The allowance of a private placement regime is important given that the passport framework's near-impossible to meet-conditions, said Simon Morris, partner at CMS Cameron McKenna, in an interview with PERE's sister publication PEM. Morris explained very few countries can meet the AIFM’s requirements for a passport, “not even the US can tick all the boxes on equal access, exchange of information agreements and cooperation between tax authorities for example”, he said.

“This is being driven by the government of France, and by a lesser extent the government of Germany,” said Morris, adding “any harm that can be done to the dominant position of the UK is to the benefit of those two countries”.

This past week US Treasury Secretary Tim Geithner reportedly sent a letter to French Finance Minister Christine Lagarde arguing the country’s position on third country rules was too burdensome.

Every time a new compromise proposal comes out, we’re eliminating some of the areas of ongoing arguments.

Simon Morris

Speaking on the new proposal’s likelihood of making it in the final language of the directive, Morris said the French government, a strong advocate of strict third country rules, would likely be content with the new dual approach.

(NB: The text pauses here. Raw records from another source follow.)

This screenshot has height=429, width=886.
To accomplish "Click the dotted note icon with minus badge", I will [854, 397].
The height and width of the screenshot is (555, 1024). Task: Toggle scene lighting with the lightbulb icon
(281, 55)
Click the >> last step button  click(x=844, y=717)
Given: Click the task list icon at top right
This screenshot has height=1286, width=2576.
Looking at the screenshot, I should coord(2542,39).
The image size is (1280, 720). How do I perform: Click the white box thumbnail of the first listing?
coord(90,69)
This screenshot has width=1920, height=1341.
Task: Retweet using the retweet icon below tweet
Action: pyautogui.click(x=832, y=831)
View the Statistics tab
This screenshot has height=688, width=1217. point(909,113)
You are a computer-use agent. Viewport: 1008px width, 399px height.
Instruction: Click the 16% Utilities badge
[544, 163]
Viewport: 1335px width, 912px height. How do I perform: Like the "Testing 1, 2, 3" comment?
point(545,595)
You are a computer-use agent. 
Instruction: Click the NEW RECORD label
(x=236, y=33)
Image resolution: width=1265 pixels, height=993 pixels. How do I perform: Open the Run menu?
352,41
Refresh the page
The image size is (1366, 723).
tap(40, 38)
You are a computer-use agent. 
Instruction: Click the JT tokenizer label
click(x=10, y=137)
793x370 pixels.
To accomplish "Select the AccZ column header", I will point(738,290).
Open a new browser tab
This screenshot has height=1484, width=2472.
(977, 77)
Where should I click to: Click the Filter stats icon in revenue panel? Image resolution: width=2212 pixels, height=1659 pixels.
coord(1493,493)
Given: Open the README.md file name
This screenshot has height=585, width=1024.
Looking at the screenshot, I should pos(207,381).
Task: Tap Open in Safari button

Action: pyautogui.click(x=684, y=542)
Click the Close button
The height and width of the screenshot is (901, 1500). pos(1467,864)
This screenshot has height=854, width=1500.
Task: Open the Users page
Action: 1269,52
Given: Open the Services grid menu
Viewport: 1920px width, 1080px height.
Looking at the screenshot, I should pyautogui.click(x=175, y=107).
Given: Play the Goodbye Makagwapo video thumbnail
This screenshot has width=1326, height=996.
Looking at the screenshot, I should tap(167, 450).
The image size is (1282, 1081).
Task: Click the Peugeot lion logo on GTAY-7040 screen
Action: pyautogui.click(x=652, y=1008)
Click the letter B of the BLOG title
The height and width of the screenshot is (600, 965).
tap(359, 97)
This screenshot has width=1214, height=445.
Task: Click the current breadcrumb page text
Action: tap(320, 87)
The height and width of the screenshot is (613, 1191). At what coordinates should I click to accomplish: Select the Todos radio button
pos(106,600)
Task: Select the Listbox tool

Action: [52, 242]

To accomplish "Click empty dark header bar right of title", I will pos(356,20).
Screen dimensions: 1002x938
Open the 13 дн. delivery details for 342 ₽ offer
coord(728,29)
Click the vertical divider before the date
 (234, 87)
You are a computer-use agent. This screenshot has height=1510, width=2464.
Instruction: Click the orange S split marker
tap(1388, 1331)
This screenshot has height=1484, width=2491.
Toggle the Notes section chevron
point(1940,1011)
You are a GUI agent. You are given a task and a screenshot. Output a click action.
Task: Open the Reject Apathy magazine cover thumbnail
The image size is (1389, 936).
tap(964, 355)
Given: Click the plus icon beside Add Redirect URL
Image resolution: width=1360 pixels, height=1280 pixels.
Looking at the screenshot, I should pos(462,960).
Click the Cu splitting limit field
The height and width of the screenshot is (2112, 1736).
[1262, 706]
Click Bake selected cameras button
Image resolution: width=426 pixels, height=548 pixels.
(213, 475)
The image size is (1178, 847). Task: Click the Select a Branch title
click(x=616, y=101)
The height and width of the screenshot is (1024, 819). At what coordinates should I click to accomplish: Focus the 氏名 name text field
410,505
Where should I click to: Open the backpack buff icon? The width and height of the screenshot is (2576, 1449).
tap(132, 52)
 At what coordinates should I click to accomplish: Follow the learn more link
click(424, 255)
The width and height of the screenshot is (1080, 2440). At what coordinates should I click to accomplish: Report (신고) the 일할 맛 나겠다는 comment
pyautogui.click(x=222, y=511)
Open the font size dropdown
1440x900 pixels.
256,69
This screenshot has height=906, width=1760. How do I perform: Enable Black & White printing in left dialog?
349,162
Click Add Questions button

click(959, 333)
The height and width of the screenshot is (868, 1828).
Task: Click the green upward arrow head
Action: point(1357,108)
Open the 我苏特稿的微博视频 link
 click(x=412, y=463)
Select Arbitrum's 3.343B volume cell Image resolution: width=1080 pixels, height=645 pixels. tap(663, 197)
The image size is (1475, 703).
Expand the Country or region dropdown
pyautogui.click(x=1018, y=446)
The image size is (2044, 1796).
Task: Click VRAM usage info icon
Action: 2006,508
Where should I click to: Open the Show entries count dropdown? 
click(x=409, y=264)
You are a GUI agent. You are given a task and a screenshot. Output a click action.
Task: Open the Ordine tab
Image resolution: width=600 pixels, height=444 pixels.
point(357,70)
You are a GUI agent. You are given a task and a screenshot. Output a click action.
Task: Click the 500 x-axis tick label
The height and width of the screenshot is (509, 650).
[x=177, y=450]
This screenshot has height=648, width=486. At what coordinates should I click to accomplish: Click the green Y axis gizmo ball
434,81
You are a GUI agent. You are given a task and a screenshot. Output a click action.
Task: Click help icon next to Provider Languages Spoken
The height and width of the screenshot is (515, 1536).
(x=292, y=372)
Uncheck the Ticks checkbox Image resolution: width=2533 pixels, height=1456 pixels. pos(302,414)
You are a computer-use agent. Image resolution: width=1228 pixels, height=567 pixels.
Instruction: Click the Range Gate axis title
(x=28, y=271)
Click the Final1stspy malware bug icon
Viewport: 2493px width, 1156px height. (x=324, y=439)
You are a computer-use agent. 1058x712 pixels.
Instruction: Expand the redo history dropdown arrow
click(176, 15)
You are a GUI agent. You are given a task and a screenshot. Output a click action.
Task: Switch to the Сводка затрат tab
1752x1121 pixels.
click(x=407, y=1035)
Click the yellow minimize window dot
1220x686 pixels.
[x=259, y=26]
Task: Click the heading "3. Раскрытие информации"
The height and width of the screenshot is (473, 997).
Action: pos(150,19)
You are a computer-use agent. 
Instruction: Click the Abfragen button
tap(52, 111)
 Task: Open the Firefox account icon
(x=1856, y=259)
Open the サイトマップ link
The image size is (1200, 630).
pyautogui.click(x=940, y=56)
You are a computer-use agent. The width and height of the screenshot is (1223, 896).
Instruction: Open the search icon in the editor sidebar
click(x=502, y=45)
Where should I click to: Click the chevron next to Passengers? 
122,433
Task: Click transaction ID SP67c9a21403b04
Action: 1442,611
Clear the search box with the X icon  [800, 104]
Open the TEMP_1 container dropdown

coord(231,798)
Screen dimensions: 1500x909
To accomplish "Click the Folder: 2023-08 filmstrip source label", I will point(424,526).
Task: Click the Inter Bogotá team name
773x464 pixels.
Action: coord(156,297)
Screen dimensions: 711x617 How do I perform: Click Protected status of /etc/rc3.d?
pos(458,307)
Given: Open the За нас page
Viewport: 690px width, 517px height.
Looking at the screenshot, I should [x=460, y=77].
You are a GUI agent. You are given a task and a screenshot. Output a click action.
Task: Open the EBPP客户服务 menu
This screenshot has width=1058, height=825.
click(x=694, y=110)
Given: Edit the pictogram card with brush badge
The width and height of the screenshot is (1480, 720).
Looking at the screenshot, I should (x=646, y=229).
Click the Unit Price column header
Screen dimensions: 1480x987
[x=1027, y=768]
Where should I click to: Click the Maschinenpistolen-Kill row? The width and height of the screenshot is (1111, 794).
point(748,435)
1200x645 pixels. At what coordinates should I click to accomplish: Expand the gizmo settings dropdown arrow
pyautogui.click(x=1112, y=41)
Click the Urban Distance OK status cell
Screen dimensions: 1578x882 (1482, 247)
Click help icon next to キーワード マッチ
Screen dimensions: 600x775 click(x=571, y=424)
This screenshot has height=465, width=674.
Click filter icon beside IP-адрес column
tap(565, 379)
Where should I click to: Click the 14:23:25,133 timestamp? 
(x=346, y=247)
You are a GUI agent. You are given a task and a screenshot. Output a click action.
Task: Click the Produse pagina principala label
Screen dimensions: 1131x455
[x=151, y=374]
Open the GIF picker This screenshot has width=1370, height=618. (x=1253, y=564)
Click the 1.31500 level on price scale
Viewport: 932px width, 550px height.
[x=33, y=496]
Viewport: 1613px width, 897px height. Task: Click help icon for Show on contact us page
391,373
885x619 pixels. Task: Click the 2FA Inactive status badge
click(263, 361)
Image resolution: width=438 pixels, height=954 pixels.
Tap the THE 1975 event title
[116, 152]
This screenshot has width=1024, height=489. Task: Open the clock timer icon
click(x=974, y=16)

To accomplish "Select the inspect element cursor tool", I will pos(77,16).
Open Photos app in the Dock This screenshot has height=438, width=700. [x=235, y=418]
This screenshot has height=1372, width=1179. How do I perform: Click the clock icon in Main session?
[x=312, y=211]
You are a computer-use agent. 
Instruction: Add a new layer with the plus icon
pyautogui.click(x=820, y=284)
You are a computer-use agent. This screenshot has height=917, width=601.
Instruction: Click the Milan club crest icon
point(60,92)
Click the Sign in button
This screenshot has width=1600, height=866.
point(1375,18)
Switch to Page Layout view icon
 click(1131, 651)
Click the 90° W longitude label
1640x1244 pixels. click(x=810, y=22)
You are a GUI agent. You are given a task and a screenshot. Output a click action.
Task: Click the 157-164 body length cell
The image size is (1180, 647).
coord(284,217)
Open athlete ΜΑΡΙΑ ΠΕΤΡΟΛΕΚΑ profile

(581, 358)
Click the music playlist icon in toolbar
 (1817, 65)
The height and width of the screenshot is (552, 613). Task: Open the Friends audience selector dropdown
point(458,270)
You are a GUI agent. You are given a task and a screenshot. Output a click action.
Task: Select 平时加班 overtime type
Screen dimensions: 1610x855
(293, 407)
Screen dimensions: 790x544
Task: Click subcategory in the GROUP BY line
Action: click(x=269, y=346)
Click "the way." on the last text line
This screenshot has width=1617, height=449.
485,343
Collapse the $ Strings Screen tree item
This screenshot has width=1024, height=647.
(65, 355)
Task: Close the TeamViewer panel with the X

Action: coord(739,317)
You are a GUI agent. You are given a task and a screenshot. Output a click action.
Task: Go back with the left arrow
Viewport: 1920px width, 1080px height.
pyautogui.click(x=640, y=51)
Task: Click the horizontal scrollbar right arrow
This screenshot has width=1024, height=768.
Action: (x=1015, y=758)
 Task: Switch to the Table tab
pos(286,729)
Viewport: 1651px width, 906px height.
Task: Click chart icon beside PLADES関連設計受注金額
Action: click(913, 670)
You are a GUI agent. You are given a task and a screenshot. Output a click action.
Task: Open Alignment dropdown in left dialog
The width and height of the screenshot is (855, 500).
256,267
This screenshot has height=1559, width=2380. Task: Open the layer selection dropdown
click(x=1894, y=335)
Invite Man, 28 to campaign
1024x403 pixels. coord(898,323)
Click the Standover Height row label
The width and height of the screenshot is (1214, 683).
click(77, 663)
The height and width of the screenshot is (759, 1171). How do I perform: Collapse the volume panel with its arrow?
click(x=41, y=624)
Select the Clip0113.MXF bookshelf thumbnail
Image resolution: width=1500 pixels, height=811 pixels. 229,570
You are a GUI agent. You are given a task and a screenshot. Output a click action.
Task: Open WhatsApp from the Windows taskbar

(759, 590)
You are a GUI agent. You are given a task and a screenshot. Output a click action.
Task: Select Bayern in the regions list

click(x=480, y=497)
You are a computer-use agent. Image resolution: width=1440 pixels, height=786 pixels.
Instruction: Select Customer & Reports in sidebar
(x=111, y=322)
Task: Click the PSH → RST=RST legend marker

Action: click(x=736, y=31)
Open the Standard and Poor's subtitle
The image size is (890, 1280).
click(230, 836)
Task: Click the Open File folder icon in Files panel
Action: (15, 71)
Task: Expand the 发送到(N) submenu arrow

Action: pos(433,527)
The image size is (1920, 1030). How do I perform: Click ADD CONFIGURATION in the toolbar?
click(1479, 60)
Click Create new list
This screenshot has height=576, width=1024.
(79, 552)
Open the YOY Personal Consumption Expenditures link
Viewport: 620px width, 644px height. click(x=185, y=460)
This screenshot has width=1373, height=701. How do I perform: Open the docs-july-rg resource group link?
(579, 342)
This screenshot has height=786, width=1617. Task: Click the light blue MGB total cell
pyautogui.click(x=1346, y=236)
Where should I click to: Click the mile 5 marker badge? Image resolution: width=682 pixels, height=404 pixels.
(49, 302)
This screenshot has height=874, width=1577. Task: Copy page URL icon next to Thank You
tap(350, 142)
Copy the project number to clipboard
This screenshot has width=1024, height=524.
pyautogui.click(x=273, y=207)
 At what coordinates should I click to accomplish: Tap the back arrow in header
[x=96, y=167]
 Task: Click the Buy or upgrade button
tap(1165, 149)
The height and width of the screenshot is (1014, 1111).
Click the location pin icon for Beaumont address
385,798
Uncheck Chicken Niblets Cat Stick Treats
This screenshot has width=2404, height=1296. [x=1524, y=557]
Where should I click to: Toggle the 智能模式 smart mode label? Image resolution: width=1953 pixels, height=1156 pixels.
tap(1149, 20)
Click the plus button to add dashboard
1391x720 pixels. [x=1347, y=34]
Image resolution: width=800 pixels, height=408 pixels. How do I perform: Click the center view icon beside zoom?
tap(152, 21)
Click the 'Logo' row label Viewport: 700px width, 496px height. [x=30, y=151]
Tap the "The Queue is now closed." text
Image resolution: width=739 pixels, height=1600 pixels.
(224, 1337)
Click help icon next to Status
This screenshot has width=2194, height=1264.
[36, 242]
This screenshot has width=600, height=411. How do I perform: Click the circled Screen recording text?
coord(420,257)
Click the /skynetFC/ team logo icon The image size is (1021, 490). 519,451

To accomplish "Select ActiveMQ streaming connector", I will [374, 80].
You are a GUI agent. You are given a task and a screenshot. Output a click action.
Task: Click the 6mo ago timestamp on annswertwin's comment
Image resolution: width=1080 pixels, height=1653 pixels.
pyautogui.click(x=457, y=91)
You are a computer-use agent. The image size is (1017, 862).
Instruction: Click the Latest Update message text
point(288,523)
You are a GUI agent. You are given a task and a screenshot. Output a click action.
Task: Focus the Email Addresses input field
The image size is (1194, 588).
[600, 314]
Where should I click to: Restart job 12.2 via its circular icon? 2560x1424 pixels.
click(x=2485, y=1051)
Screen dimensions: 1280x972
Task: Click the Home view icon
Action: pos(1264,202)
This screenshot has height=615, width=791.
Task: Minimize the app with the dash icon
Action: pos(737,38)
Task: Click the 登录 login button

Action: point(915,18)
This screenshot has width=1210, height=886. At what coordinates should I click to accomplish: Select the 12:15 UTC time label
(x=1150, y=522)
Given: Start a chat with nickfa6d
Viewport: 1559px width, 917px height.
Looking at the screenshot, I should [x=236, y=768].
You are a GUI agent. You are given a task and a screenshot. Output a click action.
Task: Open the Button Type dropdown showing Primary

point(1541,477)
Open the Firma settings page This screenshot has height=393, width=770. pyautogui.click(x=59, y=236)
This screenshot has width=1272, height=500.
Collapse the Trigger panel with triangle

“Every time a new compromise proposal comes out, we’re eliminating some of the areas of ongoing arguments,” he said.

Other sources, however, remain sceptical the dual approach set out in this week’s compromise proposal will be accepted by certain member states.

“There is a strong lobby resisting combining … a passport and national private placement regimes,” said Norton Rose partner and AIFM specialist, Michael Newell. He added this would probably result in further delay in agreement on the directive’s final text.  

The EU parliament is scheduled for a plenary vote on the directive later this month, however further negotiations are likely to push it back later into the year.